**READING TEXT:**
POSITIVE EMOTION ACROSS DISORDERS

When emotional responses go awry, however, they can result in substantial distress and impairment. Problematic emotional responses are central to many psychological disorders. Although our primary foci has been BD, we also adopt a transdiagnostic approach to understanding positive emotional features across a variety of clinical disorders and populations. Some examples of projects conducted in this area are below.

  1. Depression. Research on depression has typically focused on elevations in negative emotions, such as sadness and anger. However, a core symptom of depression – anhedonia — involves deficits in the ability to experience positive emotion. Even so, there has been a dearth of research examining which specific positive emotions are affected. We found that responses to stimuli that are self-focused (pride), but not other-focused (compassion), are impaired in people with symptoms of depression (Gruber, Oveis, Keltner, & Johnson, in press). These findings are consistent with the importance of self-focused biases on emotional life in depression.
  2. Schizophrenia. Despite stereotypic beliefs in global deficits in the experience of positive emotion in individuals with schizophrenia, a systematic program of research has shown that people with this disorder report experiencing levels of positive emotion that are comparable to controls (e.g., Kring & Neale, 1996). In collaboration with Dr. Ann Kring, we adopted a narrative approach to examine the context and manner in which schizophrenia patients describe their emotional experiences (Gruber & Kring, 2008). Findings suggest that patients represent their positive emotions in much the same way as non-patients, despite linguistic errors in conveying these experiences.

**THE DATA:**
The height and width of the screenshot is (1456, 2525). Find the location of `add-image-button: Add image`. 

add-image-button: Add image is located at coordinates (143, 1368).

**EXPLORE THE MATERIAL:**
- 1) Quote the text on positive emotion across disorders between "When emotional responses" and "area are below.", inclusive.
- 2) According to the text on positive emotion across disorders, responses to which kind of stimuli were found to be impaired in people with symptoms of depression?
- 3) Carry on the text on positive emotion across disorders from the point where it stops.

**EXPECTED RESPONSES:**
- 1)
When emotional responses go awry, however, they can result in substantial distress and impairment. Problematic emotional responses are central to many psychological disorders. Although our primary foci has been BD, we also adopt a transdiagnostic approach to understanding positive emotional features across a variety of clinical disorders and populations. Some examples of projects conducted in this area are below.

- 2) Self-focused stimuli (pride), but not other-focused ones (compassion).

- 3)
  3. Insomnia. The role of emotion in insomnia has not yet been systematically studied. In a current project, we found that people diagnosed with primary insomnia were characterized by a disjunction between emotion experience and physiological response to emotional stimuli (Gruber et al., under review). Future work is needed to understand whether attenuated daytime emotional responses causally contributes to night-time sleep disturbance.

BASIC POSITIVE EMOTION RESEARCH

A natural complement to our main focus on ways in which positive emotions are disturbed is by building a foundation in understanding more basic positive emotion processes. Recent work in affective science focuses on understanding the ways in which normative positive emotion states promote the pursuit of functionally distinct and relevant evolutionary goals. We focus on extending this line of work by documenting the normative functions of positive emotion states by examining physiological, behavioral, and appraisal markers of distinct positive states.